- **Exercise details**
Please return only the lines between the line with "Task: Expand the" and the final line of the entries, both included, and exclude pictures.

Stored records

* * *

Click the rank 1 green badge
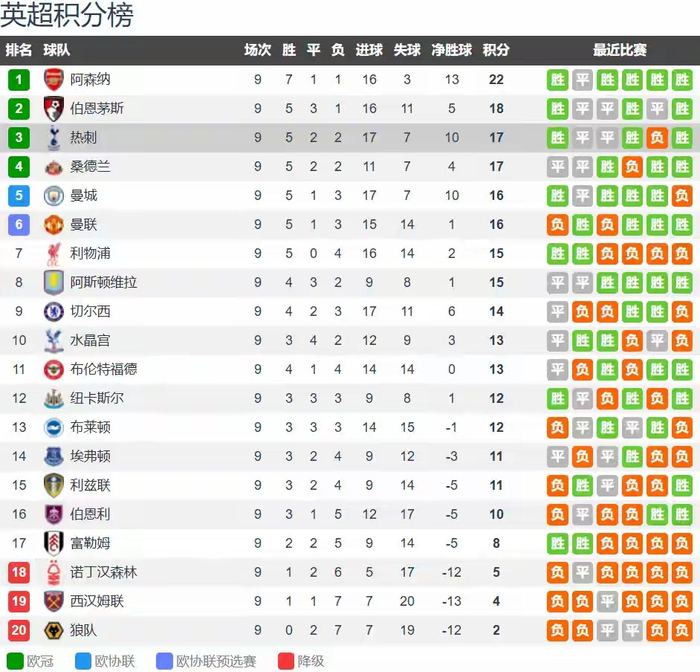(19, 79)
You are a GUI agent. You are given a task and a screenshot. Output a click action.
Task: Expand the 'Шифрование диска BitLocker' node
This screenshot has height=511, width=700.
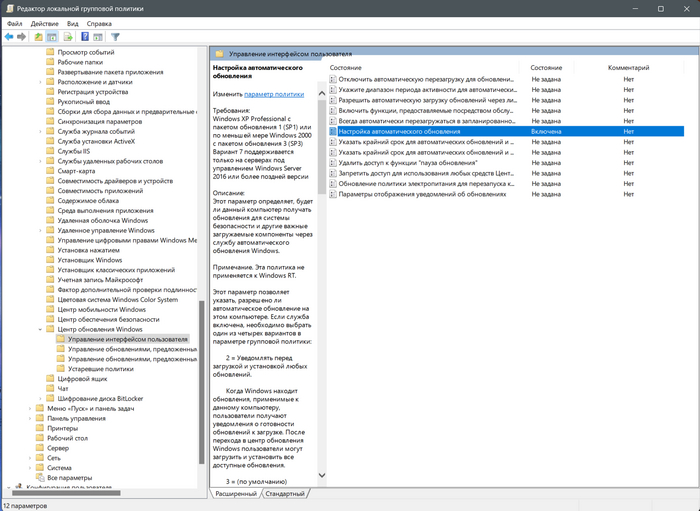point(39,398)
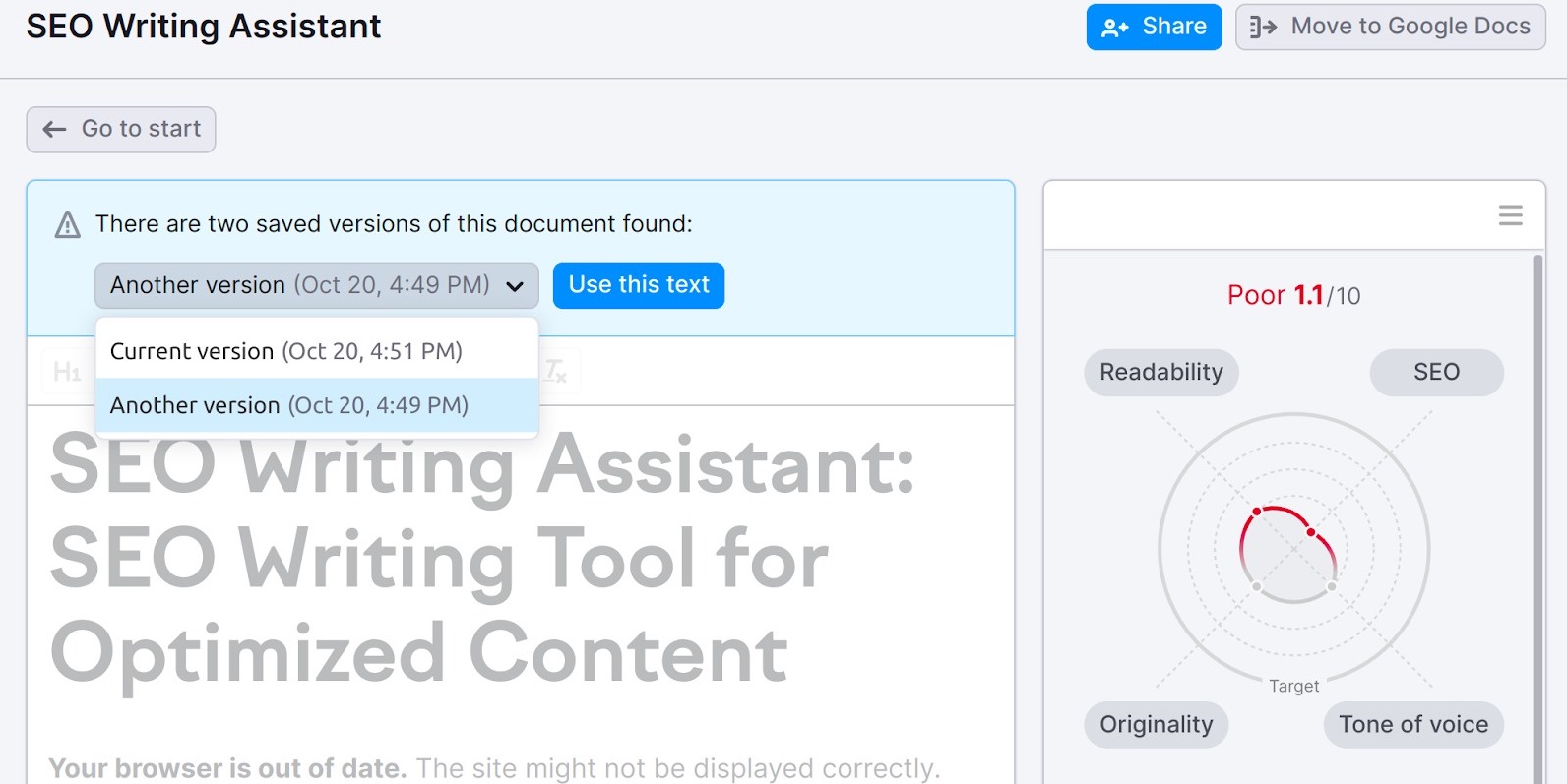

* * *

- **Answer to this task**
Task: Expand the 'Шифрование диска BitLocker' node
This screenshot has height=511, width=700.
point(39,398)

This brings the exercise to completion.